**Work request**
The lines from the one containing "Task: Click the Sakila" to the end of the entries, both included, are what you need to transcribe exactly, without pictures and without anything else.

[Collected data]
^^^^^^^^^^^^^^^^

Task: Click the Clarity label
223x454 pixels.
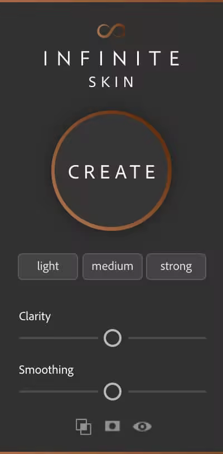Action: tap(35, 317)
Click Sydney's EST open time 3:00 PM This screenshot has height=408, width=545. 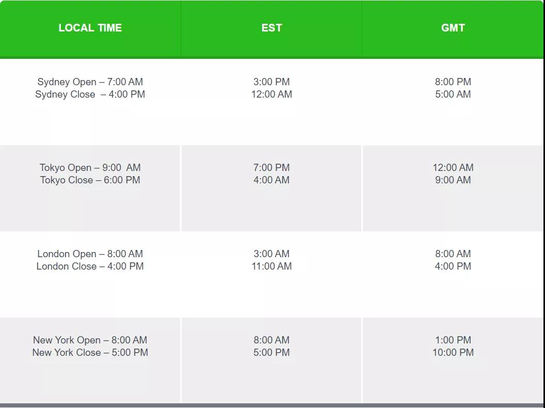(x=271, y=82)
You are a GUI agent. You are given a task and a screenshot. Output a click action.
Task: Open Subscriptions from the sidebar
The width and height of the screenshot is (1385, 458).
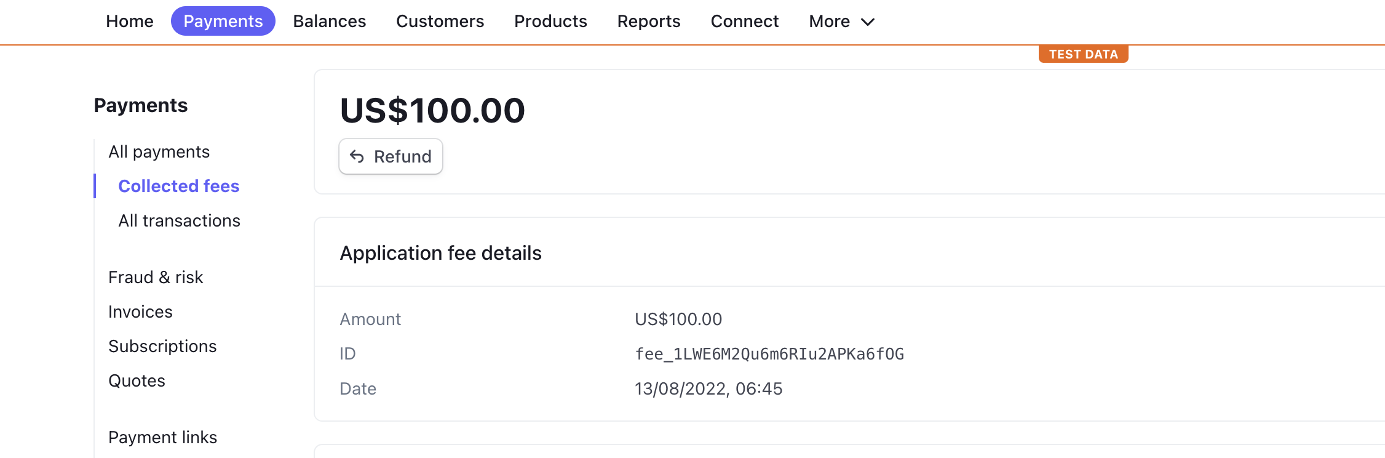coord(162,346)
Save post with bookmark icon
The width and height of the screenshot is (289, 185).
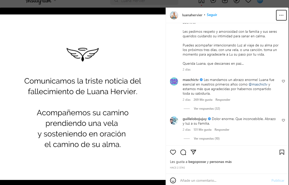coord(282,152)
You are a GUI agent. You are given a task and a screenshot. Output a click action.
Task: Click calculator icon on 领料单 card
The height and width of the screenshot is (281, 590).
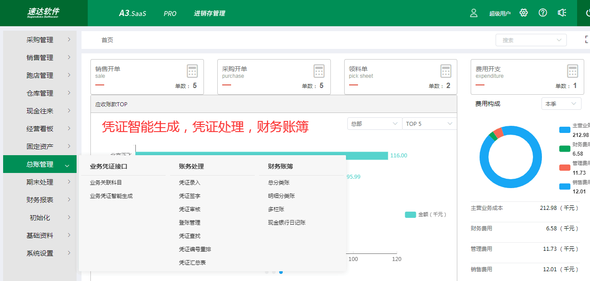[446, 71]
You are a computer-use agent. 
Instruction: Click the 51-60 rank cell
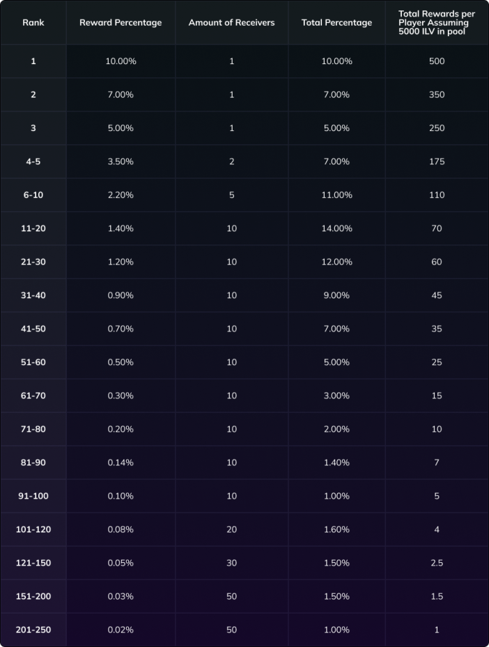[x=33, y=362]
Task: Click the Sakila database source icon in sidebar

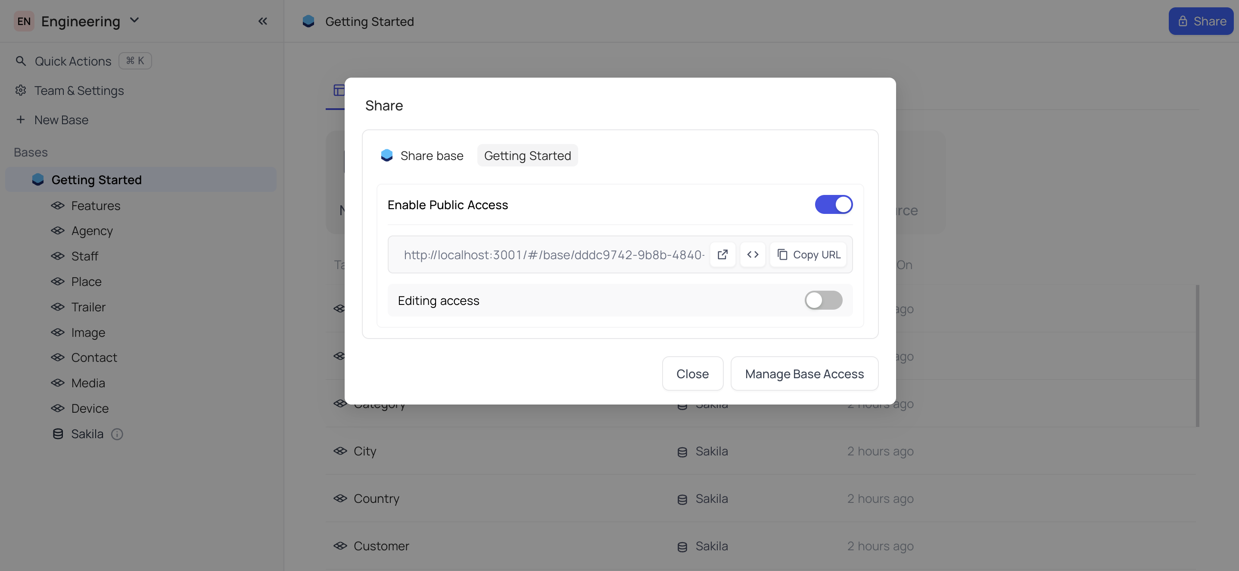Action: 58,434
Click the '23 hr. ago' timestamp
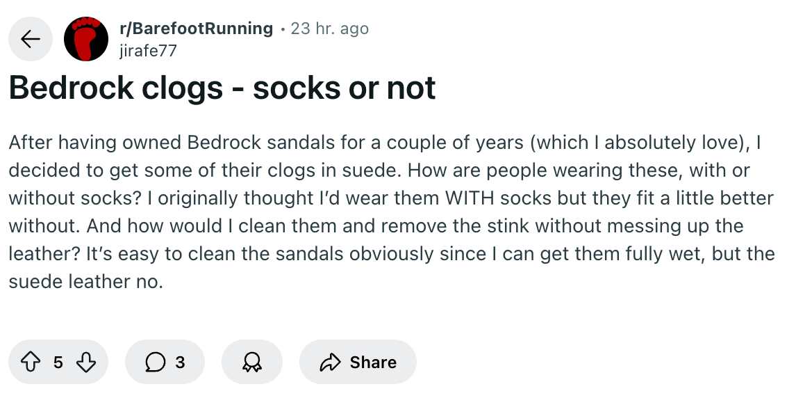Viewport: 796px width, 398px height. 329,29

^^^^^^^^^^^^^^^^

**Answer to the problem**
Task: Click the Sakila database source icon in sidebar

Action: 58,434
Click the '23 hr. ago' timestamp
Viewport: 796px width, 398px height. 329,29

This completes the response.